INSTRUCTION: Find every row below that contains the string "icon" and copy each of those rows in full. The match is case-sensitive.

[Items stored from a collection]
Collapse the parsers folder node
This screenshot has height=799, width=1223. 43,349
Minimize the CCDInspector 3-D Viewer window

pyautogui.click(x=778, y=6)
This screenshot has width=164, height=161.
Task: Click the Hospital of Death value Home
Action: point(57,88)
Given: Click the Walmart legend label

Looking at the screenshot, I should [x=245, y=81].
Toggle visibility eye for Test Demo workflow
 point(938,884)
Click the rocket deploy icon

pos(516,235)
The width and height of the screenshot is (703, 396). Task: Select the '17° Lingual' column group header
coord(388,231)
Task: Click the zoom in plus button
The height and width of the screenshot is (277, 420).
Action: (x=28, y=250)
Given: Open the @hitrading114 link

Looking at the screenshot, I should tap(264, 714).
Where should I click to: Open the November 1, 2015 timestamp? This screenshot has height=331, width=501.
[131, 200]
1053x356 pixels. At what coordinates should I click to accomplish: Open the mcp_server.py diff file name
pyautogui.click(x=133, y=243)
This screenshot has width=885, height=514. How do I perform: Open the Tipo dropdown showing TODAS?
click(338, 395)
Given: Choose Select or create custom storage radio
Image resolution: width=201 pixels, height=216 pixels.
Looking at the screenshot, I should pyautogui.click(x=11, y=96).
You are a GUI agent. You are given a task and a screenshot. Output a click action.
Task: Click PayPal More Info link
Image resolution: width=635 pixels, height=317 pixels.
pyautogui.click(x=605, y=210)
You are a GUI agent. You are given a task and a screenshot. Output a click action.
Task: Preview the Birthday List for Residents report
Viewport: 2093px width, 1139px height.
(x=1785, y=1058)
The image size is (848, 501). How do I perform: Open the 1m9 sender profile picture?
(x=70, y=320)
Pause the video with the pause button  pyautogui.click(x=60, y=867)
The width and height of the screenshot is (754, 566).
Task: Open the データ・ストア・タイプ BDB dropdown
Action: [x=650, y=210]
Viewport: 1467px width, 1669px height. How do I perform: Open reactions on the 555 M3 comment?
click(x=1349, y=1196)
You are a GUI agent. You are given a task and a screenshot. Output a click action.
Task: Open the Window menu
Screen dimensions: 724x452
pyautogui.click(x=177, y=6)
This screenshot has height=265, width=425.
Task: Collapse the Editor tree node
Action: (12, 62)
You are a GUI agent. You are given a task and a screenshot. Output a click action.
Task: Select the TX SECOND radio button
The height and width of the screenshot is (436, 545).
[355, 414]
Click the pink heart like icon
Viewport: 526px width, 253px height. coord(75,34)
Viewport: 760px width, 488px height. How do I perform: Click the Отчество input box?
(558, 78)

RESULT BELOW:
Click the rocket deploy icon
Click the pink heart like icon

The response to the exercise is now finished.